Arkhè



 Arkhè emprunte son titre au grec ancien, où le mot désigne à la fois l’origine et le principe ordonnateur. Le projet reprend cette notion pour l’étendre à une réflexion sur les fondements imaginaires de la civilisation occidentale : ses mythes, ses élans, ses vestiges, mais aussi la conscience obscure de sa propre fin.

 Réalisée en collaboration avec l’intelligence artificielle, la série explore un territoire ambigu, situé entre mémoire, fiction et histoire. Les images y émergent comme les fragments d’un imaginaire collectif incertain, à la lisière du document et de la vision. Leur transposition au collodion humide, procédé photographique du XIXe siècle, les arrache au flux numérique pour leur conférer une présence singulière : celle d’objets uniques, fragiles, inscrits dans la matière du verre, du temps et de l’accident.

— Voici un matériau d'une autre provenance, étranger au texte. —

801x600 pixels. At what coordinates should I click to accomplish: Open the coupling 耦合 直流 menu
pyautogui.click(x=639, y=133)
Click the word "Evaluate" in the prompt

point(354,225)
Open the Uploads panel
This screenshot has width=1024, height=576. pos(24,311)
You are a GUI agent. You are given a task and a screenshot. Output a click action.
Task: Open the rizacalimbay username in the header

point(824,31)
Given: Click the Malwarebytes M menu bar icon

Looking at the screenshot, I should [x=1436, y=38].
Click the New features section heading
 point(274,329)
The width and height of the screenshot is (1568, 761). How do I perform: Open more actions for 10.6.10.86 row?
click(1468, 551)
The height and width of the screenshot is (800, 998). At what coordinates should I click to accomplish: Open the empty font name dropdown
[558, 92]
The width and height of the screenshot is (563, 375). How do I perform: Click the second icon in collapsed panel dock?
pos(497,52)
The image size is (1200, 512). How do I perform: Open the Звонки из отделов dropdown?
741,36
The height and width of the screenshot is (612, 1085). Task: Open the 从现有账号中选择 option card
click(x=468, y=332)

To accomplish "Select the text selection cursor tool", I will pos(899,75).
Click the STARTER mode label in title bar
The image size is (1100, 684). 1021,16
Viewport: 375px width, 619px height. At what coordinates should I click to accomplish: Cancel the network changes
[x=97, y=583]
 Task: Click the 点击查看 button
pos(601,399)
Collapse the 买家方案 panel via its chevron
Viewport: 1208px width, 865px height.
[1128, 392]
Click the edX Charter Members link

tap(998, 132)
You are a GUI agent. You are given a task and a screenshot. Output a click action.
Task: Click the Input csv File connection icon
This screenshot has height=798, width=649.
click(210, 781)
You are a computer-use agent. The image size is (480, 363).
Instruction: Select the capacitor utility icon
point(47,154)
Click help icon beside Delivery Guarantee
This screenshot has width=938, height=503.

 Cette démarche procède d’un double mouvement. Elle interroge, d’une part, la puissance créatrice d’une civilisation tendue vers l’exploration, l’édification et la projection; elle en révèle, d’autre part, la part crépusculaire, la ruine déjà contenue dans son propre élan. Par les altérations, les opacités et les défauts propres au procédé du collodion humide, ces images changent de statut : elles prennent l’apparence d’archives fictives, comme exhumées d’un passé impossible ou d’un futur oublié. Arkhè propose ainsi une archéologie imaginaire, où se mêlent la précision de la trace et le pouvoir invocateur du mythe.